Locate the word "Twitter" in the material, then show every line that holds it.

─── Available data ───

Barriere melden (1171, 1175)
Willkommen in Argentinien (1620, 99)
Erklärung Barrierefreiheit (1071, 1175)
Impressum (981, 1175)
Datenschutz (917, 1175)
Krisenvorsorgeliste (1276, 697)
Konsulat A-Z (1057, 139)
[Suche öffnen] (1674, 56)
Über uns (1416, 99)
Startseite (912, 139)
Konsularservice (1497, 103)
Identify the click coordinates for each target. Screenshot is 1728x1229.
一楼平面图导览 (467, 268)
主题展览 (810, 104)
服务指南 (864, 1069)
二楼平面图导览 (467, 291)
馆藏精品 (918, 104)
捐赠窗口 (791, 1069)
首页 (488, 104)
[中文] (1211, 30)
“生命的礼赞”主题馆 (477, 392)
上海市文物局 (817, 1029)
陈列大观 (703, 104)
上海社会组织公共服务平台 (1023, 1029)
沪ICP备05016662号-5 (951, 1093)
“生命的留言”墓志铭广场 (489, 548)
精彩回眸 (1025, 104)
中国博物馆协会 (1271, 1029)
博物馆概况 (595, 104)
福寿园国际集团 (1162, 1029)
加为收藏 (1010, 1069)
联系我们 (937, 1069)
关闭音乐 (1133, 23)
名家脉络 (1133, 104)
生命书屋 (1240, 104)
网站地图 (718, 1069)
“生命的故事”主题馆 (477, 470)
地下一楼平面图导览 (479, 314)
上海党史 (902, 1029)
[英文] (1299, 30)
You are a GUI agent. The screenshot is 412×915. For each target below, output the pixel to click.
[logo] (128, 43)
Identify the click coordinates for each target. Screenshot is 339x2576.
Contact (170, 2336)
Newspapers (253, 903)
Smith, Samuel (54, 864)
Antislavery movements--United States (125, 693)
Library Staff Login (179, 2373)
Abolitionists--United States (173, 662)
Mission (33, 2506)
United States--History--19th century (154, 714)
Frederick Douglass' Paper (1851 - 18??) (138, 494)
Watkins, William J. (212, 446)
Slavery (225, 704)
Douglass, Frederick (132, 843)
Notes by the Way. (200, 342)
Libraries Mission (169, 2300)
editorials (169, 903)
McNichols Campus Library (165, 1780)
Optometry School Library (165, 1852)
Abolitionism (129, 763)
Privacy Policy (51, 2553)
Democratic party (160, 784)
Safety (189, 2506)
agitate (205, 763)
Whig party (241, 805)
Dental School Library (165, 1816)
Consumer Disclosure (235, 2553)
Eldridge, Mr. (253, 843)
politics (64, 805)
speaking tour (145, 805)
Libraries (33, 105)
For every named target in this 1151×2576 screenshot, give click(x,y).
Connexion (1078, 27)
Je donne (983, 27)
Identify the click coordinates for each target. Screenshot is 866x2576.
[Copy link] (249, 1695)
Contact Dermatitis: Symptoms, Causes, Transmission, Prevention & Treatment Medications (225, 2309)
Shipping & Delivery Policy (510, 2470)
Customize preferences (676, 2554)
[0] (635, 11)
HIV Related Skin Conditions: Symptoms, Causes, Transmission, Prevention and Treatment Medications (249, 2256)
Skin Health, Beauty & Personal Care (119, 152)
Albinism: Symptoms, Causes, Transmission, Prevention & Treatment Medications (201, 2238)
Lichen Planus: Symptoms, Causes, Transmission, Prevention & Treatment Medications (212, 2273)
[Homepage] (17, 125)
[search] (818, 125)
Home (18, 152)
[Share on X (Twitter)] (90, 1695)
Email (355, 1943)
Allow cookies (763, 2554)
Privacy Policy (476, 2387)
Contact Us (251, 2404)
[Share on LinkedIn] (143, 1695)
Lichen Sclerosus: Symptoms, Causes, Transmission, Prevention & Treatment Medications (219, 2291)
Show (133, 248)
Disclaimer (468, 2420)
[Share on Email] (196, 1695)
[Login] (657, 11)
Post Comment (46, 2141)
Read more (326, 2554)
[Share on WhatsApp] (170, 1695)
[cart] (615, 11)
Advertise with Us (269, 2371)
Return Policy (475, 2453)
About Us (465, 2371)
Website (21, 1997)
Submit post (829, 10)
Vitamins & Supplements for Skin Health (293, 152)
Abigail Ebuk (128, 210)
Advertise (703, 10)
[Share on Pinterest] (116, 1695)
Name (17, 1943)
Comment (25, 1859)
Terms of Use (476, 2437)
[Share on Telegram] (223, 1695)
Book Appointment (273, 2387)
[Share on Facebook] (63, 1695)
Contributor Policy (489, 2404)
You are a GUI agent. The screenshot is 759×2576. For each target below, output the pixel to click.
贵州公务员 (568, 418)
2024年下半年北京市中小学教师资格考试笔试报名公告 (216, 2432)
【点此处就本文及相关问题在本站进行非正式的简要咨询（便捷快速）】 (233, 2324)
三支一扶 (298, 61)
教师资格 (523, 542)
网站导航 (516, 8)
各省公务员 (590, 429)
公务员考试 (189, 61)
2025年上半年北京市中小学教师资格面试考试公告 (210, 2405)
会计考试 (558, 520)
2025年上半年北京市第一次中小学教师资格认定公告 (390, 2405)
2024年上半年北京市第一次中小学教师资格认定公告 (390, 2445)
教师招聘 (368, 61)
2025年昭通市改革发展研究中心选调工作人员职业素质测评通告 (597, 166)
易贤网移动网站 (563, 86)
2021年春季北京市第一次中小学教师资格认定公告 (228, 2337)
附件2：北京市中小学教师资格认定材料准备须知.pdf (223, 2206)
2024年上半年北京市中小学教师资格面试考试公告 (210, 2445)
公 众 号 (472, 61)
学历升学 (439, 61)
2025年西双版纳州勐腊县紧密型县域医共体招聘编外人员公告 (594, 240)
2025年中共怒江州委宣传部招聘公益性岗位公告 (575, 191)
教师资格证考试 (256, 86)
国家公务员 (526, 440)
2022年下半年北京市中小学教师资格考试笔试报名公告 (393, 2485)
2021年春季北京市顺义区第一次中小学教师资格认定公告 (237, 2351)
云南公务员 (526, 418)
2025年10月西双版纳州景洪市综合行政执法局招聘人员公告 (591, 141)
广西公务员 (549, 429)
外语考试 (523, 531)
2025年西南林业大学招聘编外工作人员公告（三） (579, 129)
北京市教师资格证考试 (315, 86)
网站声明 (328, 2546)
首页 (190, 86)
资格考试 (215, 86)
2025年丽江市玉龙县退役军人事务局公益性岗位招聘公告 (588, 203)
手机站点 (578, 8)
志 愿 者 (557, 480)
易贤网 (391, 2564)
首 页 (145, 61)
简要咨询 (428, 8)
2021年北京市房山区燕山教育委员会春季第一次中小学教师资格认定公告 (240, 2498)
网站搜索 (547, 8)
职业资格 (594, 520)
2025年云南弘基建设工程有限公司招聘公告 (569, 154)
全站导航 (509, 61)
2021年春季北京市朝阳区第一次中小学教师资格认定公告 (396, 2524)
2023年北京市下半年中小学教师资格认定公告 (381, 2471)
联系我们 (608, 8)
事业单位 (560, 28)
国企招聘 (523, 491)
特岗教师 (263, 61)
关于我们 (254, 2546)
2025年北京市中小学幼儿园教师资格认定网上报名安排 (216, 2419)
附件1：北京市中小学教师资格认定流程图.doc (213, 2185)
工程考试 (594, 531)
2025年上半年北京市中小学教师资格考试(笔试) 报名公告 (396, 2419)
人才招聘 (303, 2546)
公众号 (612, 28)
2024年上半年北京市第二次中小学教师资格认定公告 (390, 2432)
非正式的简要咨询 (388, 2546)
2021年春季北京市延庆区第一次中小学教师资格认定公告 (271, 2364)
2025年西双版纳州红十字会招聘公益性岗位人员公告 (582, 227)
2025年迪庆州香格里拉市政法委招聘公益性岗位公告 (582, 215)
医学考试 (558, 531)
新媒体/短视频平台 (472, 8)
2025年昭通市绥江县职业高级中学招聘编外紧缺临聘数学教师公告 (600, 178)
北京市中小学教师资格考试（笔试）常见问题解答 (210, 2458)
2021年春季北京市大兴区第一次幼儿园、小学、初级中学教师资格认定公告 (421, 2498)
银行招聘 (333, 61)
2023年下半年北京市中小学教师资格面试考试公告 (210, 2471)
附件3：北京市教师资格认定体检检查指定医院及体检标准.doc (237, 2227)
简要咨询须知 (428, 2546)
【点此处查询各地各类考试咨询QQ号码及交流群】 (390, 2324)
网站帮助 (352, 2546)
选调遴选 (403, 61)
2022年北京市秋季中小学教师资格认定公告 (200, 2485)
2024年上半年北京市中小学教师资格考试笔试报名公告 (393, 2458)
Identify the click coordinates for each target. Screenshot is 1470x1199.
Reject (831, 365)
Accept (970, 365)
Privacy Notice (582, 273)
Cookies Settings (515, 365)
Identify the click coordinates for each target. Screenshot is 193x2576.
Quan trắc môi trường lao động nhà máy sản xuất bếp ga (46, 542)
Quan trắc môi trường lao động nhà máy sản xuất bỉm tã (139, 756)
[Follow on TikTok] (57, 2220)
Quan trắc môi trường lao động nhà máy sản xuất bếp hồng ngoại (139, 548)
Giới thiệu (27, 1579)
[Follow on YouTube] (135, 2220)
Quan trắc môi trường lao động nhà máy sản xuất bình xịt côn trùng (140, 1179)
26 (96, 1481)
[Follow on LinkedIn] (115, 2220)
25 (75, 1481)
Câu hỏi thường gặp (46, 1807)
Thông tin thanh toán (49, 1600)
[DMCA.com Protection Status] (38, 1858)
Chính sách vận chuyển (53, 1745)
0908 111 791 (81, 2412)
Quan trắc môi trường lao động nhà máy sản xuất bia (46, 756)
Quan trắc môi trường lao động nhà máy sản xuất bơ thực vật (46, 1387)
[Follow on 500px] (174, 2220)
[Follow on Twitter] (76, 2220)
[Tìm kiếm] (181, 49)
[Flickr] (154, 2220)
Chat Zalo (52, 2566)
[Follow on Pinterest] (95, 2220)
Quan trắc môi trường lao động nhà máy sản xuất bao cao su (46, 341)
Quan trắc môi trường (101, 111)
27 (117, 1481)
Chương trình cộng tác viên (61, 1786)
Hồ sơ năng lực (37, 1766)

───

→ Response to this task:
[Share on X (Twitter)] (90, 1695)
[Follow on Twitter] (76, 2220)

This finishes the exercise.